Before mechanical clocks were invented, people used sundials to tell the time. “Noon” was considered to be when the sun was at its highest point in the sky, due south. As a result, each town and city had its own version of time even after the introduction of mechanical timepieces. With the invention of the transcontinental railroad, however, the lack of standardized time became problematic. As people left one city and traveled by railroad across the country, watches had to be reset frequently to accommodate the different times at each station.

To solve this predicament, the U.S. borrowed the idea of time zones from Sir Sandford Fleming. A Canadian railroad engineer, Fleming had originally come up with the idea of dividing the world into 24 different longitudinally-based time zones, each with an hourly variation. The U.S. adopted this idea nationally, creating four different zones based on degrees of longitude. A year later, England, Scotland, and Wales followed suit, and eventually, the rest of the world did too.

Standard time is not always on the hour:

Oddly enough, some countries don’t keep their time on the hour, instead choosing to use half or quarter hours to tell universal time. India, for example, is set to GMT+5:30, as is its neighboring country of Sri Lanka. Other countries that also are on the half-hour include Iran (GMT+3:30), Afghanistan (GMT+4:30), and Burma (GMT+6:30). Even more curious, Nepal is a country that runs on the quarter-hour, as its universal time is set to GMT+5:45.

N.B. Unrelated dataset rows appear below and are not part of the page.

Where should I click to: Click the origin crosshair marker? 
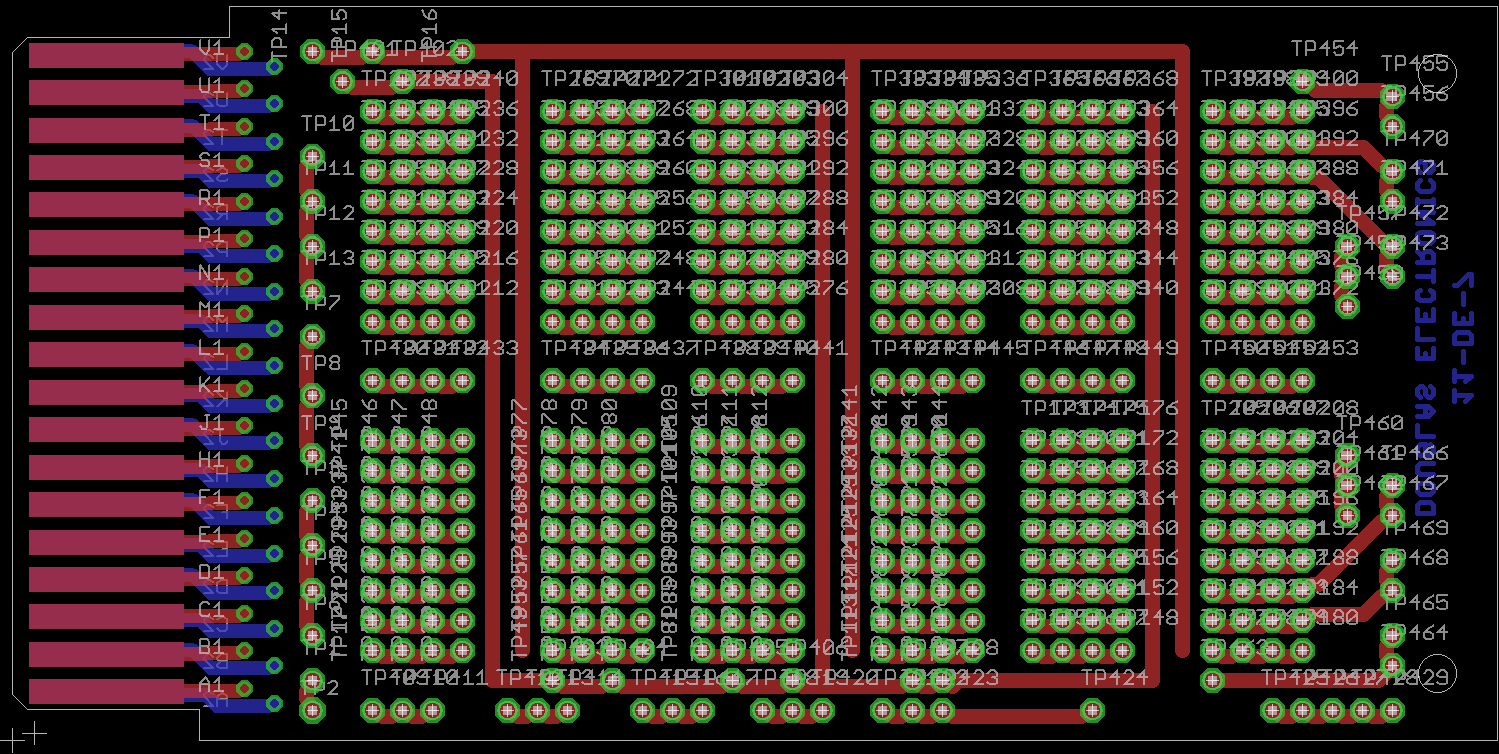click(x=35, y=734)
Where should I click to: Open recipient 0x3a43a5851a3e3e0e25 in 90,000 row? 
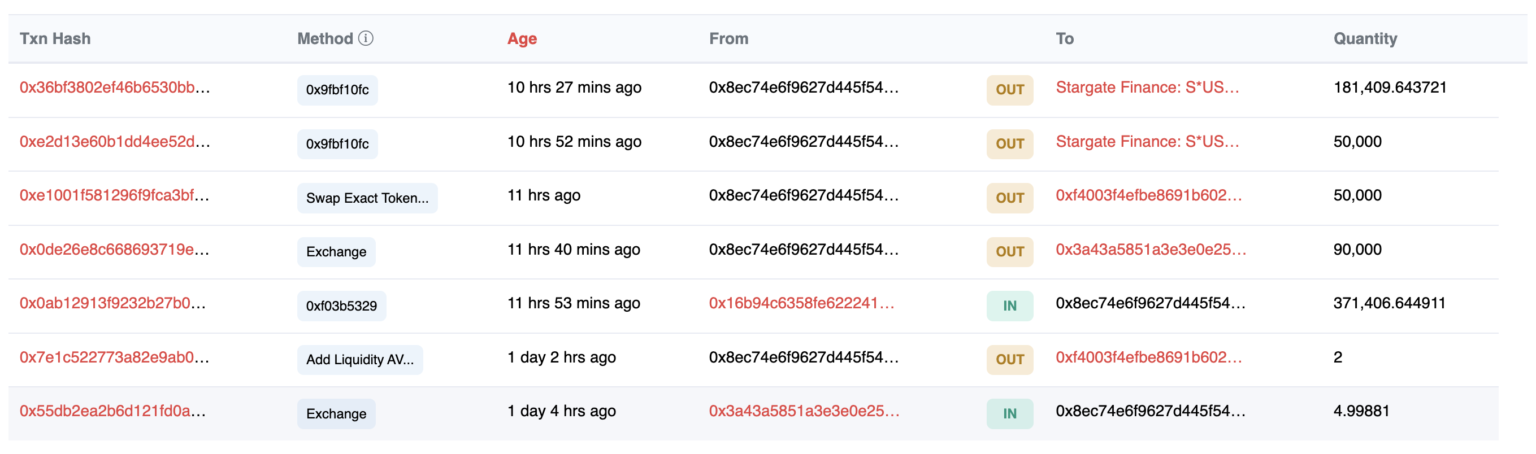coord(1151,250)
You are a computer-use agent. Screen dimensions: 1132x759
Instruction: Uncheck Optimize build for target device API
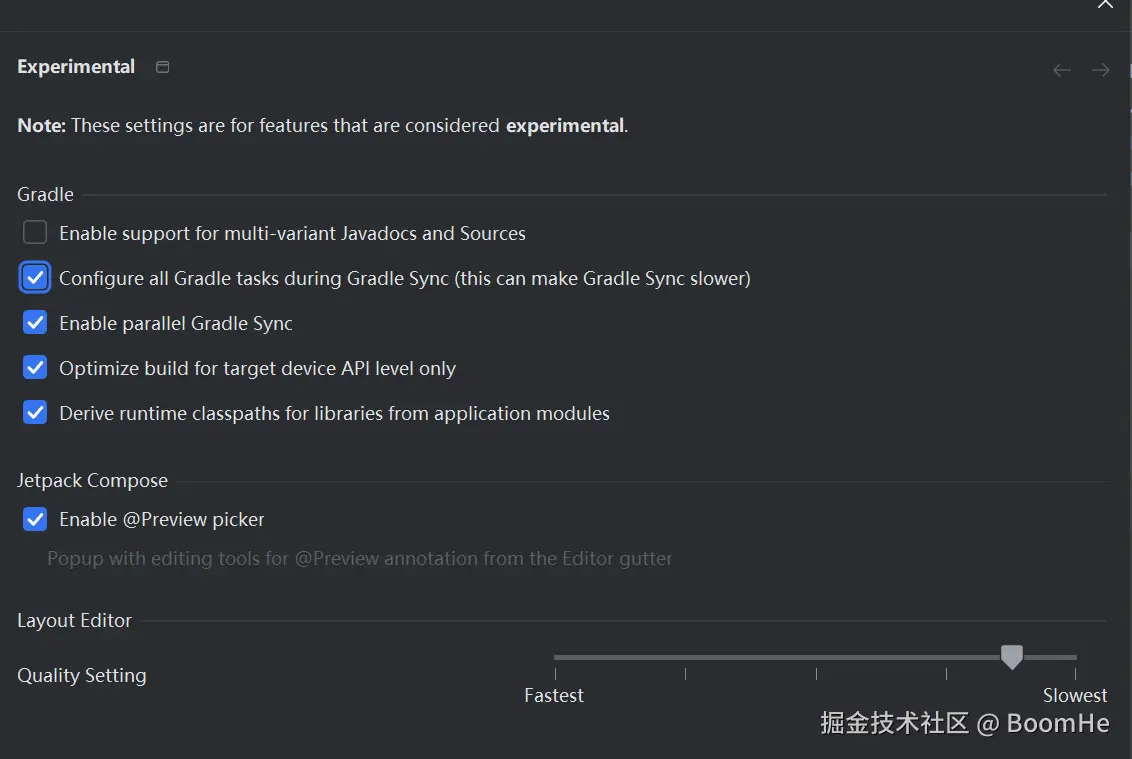coord(35,368)
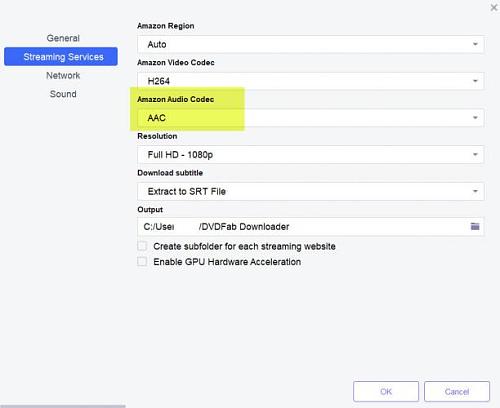This screenshot has width=500, height=408.
Task: Click the Download subtitle dropdown arrow
Action: (x=475, y=191)
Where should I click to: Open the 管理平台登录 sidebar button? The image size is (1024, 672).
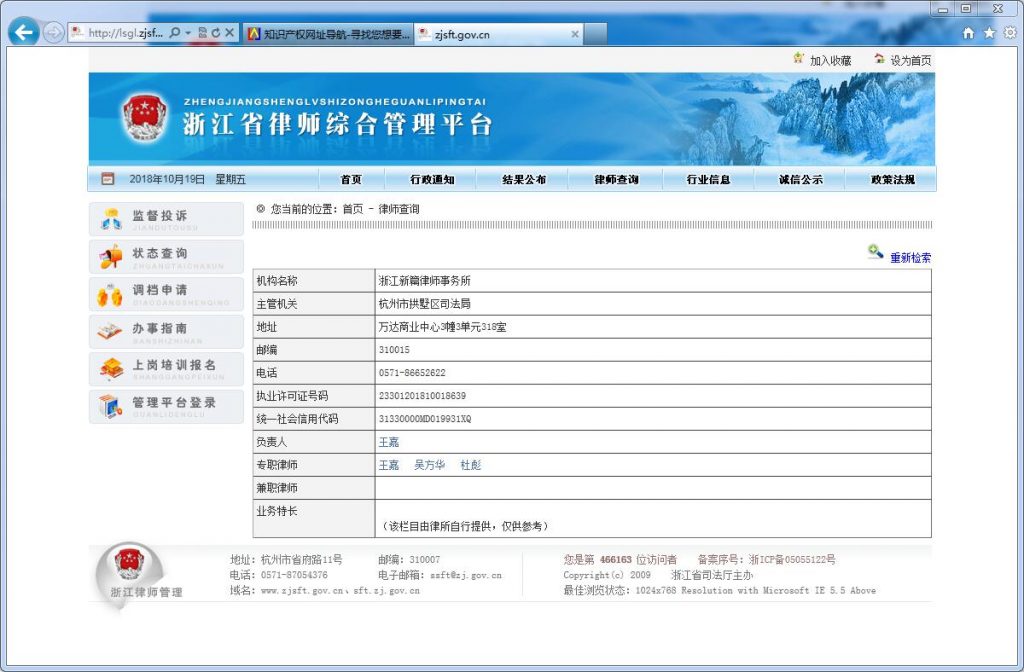click(166, 406)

If that’s not strange enough, Australia has five time zones, and only some of them are set to the half or quarter-hour on the clock. There’s no universal answer as to why the times are set this way; rather, it’s often a result of the politics of each nation. For example, India’s decision to set time on the half-hour was a compromise that accommodated New Delhi's location between two meridians. Setting the clock at the median hour was a concession that didn’t favor either longitude and presumably offset the fact that the large country runs on a single time zone.

Confused? Or is it crystal clear? In many ways, our travel lives have become easier. We can predict, with great certainty, when we will arrive in a new place. But the price we pay is something called Jet Lag. And it gets worse as you age!!! Take my word for it.